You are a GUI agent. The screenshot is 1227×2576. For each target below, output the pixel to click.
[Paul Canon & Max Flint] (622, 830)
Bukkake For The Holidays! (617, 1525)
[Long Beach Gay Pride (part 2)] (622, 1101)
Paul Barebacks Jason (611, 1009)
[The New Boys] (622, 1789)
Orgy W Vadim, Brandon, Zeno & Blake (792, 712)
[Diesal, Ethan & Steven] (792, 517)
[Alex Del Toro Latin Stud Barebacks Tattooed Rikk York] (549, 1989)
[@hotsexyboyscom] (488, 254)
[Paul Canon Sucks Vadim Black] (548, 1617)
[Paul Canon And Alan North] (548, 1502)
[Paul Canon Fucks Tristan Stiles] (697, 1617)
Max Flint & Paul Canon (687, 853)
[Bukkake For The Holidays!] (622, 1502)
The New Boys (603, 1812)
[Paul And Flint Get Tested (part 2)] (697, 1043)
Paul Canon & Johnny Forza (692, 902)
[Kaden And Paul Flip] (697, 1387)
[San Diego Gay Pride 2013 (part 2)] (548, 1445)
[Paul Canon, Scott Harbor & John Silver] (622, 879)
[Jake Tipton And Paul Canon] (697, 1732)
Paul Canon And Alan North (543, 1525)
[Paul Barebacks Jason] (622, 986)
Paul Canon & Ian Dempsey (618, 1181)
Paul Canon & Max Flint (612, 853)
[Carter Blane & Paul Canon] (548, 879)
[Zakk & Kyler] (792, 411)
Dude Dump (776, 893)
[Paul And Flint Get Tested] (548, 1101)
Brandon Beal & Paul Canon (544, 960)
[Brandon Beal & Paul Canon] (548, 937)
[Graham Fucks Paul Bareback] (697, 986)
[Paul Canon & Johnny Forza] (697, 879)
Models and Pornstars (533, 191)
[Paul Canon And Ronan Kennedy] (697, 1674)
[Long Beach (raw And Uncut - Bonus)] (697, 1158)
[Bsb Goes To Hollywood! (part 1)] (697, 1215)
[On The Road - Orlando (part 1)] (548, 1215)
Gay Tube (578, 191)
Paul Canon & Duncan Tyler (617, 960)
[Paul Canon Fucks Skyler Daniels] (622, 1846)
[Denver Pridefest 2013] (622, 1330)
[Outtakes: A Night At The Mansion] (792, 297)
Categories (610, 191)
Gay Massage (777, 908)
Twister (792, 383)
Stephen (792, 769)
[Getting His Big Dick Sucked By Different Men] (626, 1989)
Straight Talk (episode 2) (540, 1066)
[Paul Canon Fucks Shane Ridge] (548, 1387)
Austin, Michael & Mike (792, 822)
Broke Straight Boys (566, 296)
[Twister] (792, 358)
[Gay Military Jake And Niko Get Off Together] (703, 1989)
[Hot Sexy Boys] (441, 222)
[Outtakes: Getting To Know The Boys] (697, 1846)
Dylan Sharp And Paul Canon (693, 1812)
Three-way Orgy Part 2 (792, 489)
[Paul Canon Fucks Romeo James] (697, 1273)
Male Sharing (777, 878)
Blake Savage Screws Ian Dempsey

EXERCISE BRIEF →
Each line holding "Holidays" should be copied from the material above.

ANSWER →
Bukkake For The Holidays! (617, 1525)
[Bukkake For The Holidays!] (622, 1502)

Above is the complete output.